Subclasses can override this method to provide custom evaluation logic and take in additional arguments.

async aevaluate_response(query: Optional[str] = None, response: Optional[Response] = None, **kwargs: Any) EvaluationResult#

Run evaluation with query string and generated Response object.

Subclasses can override this method to provide custom evaluation logic and take in additional arguments.

evaluate(query: Optional[str] = None, response: Optional[str] = None, contexts: Optional[Sequence[str]] = None, **kwargs: Any) EvaluationResult#

Run evaluation with query string, retrieved contexts, and generated response string.
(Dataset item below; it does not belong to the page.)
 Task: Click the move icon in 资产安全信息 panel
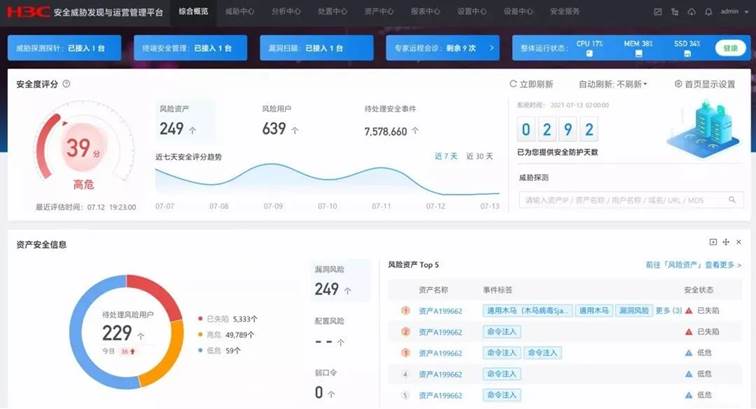(726, 242)
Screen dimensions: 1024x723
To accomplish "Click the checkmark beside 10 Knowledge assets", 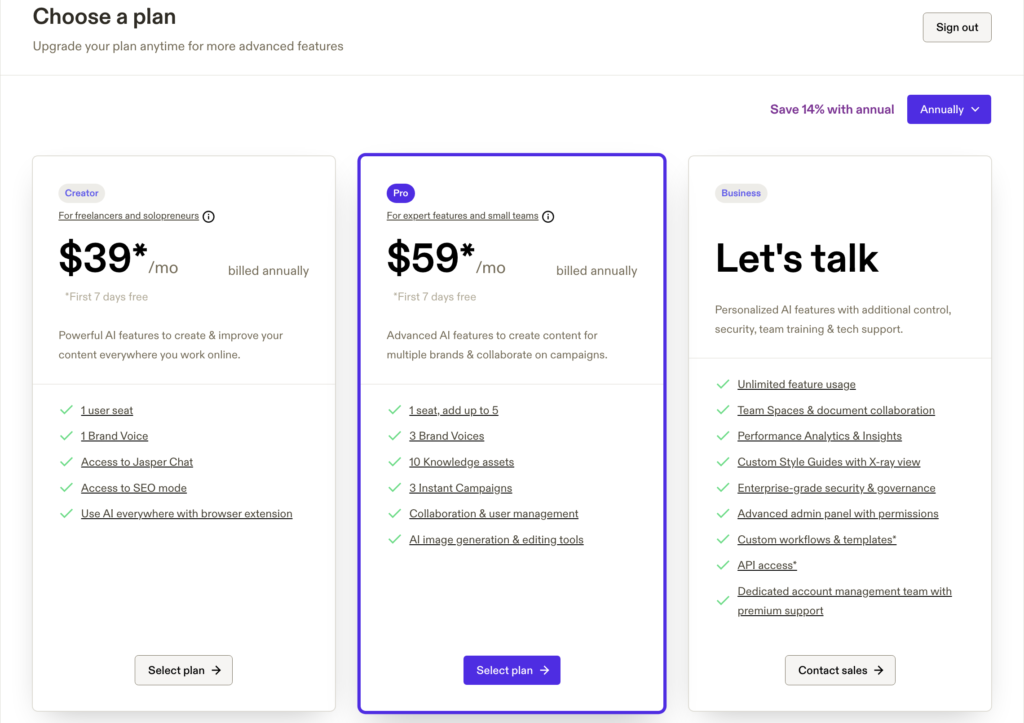I will coord(394,462).
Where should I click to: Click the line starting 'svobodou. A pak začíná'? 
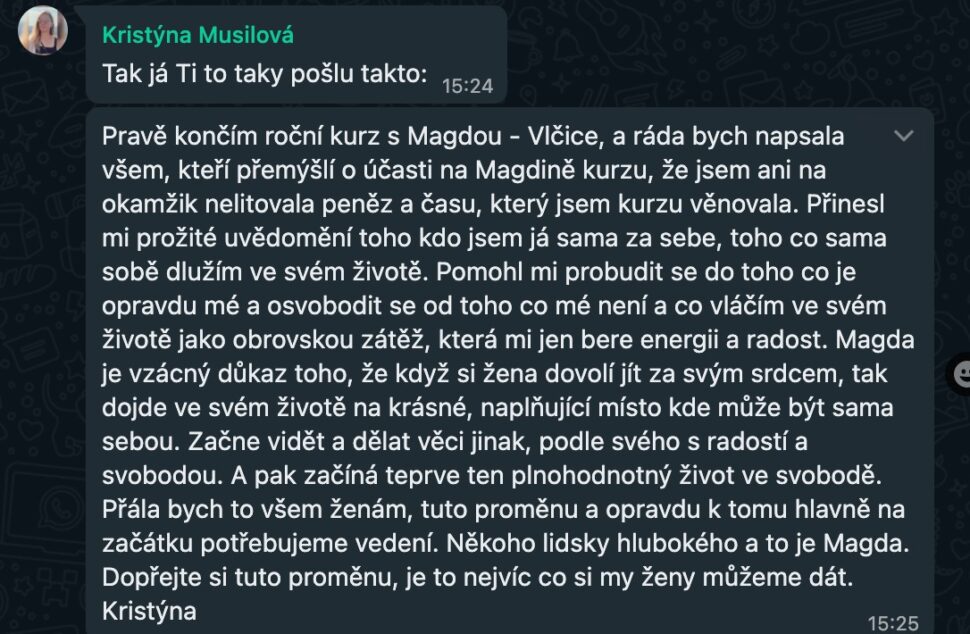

Subclasses can override this method to provide custom evaluation logic and take in additional arguments.

evaluate_response(query: Optional[str] = None, response: Optional[Response] = None, **kwargs: Any) EvaluationResult#

Run evaluation with query string and generated Response object.

Subclasses can override this method to provide custom evaluation logic and take in additional arguments.
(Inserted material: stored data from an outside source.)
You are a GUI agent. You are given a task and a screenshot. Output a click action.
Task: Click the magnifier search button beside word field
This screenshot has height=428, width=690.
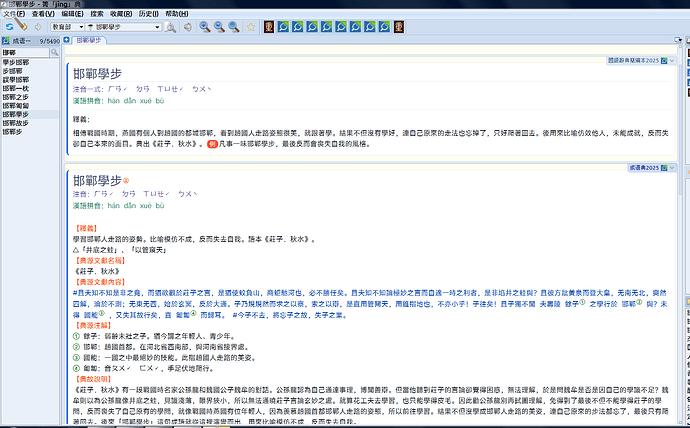coord(171,26)
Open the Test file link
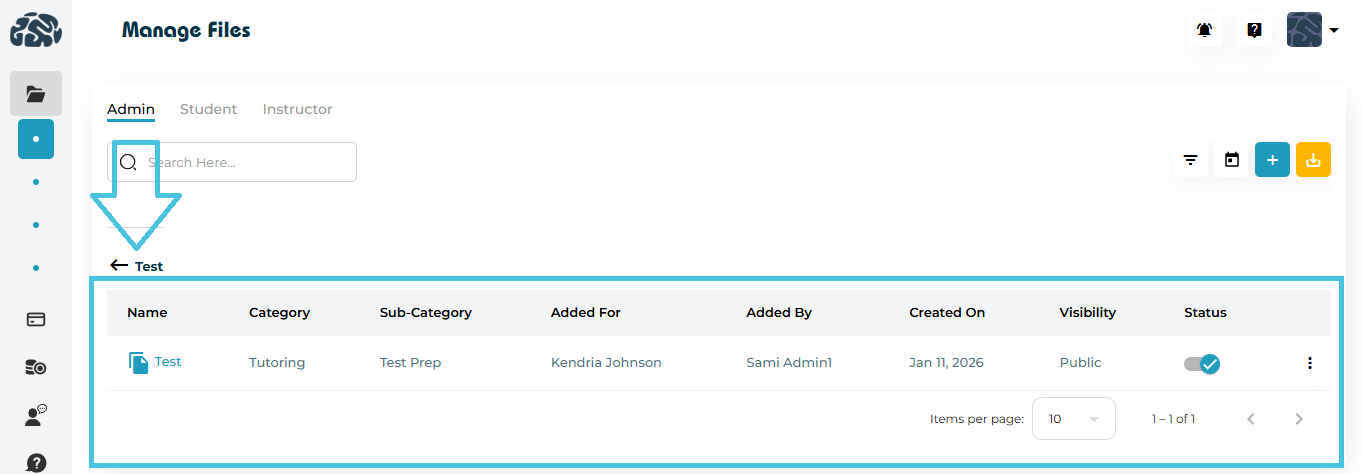This screenshot has width=1362, height=474. point(167,362)
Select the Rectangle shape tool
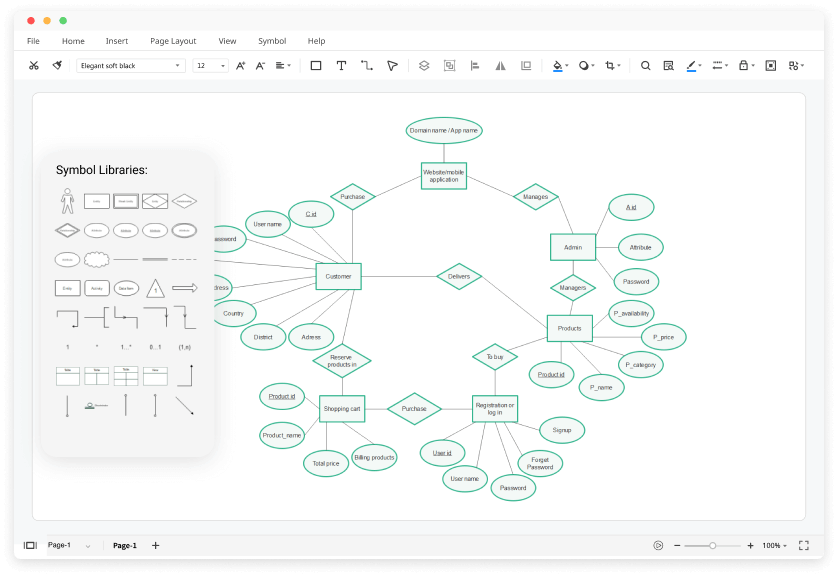 click(314, 64)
get_prompts() Dict[str, BasePromptTemplate]#

Get a prompt.

update_prompts(prompts_dict: Dict[str, BasePromptTemplate]) None#

Update prompts.

Other prompts will remain in place.

llama_index.core.evaluation.generate_qa_embedding_pairs(nodes: List[TextNode], llm: LLM, qa_generate_prompt_tmpl: str = 'Context information is below.\n\n---------------------\n{context_str}\n---------------------\n\nGiven the context information and not prior knowledge.\ngenerate only questions based on the below query.\n\nYou are a Teacher/ Professor. Your task is to setup {num_questions_per_chunk} questions for an upcoming quiz/examination. The questions should be diverse in nature across the document. Restrict the questions to the context information provided."\n', num_questions_per_chunk: int = 2) EmbeddingQAFinetuneDataset#

Generate examples given a set of nodes.

llama_index.core.evaluation.generate_question_context_pairs(nodes: List[TextNode], llm: LLM, qa_generate_prompt_tmpl: str = 'Context information is below.\n\n---------------------\n{context_str}\n---------------------\n\nGiven the context information and not prior knowledge.\ngenerate only questions based on the below query.\n\nYou are a Teacher/ Professor. Your task is to setup {num_questions_per_chunk} questions for an upcoming quiz/examination. The questions should be diverse in nature across the document. Restrict the questions to the context information provided."\n', num_questions_per_chunk: int = 2) EmbeddingQAFinetuneDataset#

Generate examples given a set of nodes.

llama_index.core.evaluation.get_retrieval_results_df(names: List[str], results_arr: List[List[RetrievalEvalResult]], metric_keys: Optional[List[str]] = None) DataFrame#

Display retrieval results.

llama_index.core.evaluation.resolve_metrics(metrics: List[str]) List[Type[BaseRetrievalMetric]]#

Resolve metrics from list of metric names.